══ Selected passage

As per Section 98(2) For the purposes of sub-section (1), – i) any equity may be treated as debt or vice versa; any accrual, or ii) receipt, of a capital nature may be treated as of revenue nature or vice versa; or iii) any expenditure, deduction, relief or rebate may be recharacterized.

NON-APPLICABILITY OF GAAR: As per rule 10U (1): GAAR is not applicable in following cases:

a. An arrangement where the tax benefit in the relevant AY arising, in aggregate, to all the parties to the arrangement does not exceed Rs. 3 Cr.

b. a Foreign Institutional Investor (FII);

i) who is an assessee under the Act;

 ii) who has not taken benefit of an agreement referred to in section 90 or section 90A as the case may be; and

iii) who has invested in listed securities, or unlisted securities, with the prior permission of the competent authority, in accordance with the Securities and Exchange Board of India (Foreign Institutional Investor) Regulations, 1995 and such other regulations as may be applicable, in relation to such investments;

c. Non-resident in relation to investment made by him by way of offshore derivative instruments or otherwise, directly or indirectly, in a FII;

d. Any income accruing or arising to, or deemed to accrue or arise to, or received or deemed to be received by, any person from transfer of investments made before the 1st day of April, 2017 by such person.

════
══ Dataset content

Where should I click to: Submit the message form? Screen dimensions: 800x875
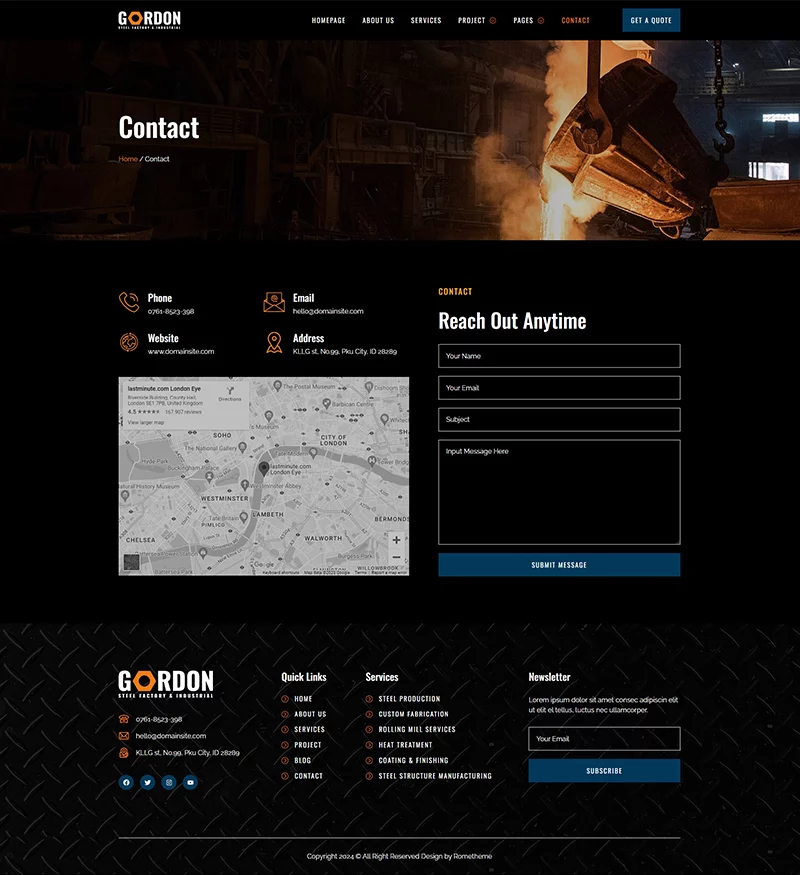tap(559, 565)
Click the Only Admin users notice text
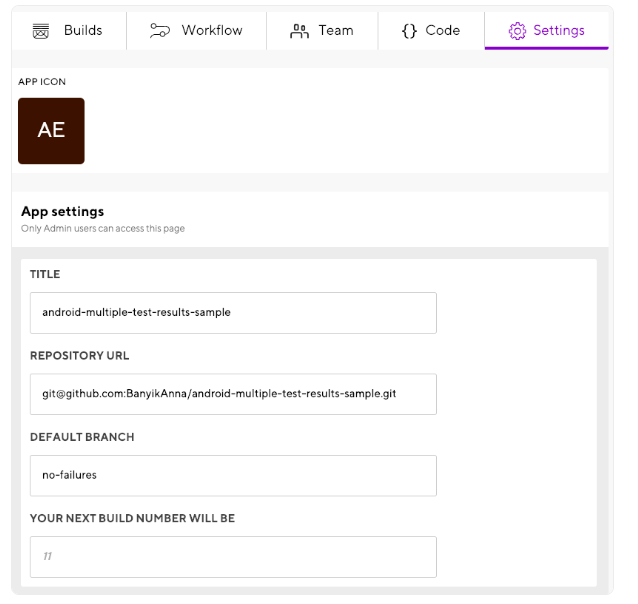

════

■ Directions ■
1. Answer these questions using the GAAR passage above:
(a) Under Section 98(2), equity may be treated as what?
(b) What is the aggregate tax benefit limit in the relevant AY, below which GAAR does not apply to an arrangement?
(c) Income from the transfer of investments made before what date is excluded from GAAR?
2. Reproduce the GAAR passage above from "As per Section" up to and including "exceed Rs. 3 Cr.".

■ Answers in order ■
1.
(a) Debt (and debt may be treated as equity).
(b) Rs. 3 Cr.
(c) The 1st day of April, 2017.

2.
As per Section 98(2) For the purposes of sub-section (1), – i) any equity may be treated as debt or vice versa; any accrual, or ii) receipt, of a capital nature may be treated as of revenue nature or vice versa; or iii) any expenditure, deduction, relief or rebate may be recharacterized.

NON-APPLICABILITY OF GAAR: As per rule 10U (1): GAAR is not applicable in following cases:

a. An arrangement where the tax benefit in the relevant AY arising, in aggregate, to all the parties to the arrangement does not exceed Rs. 3 Cr.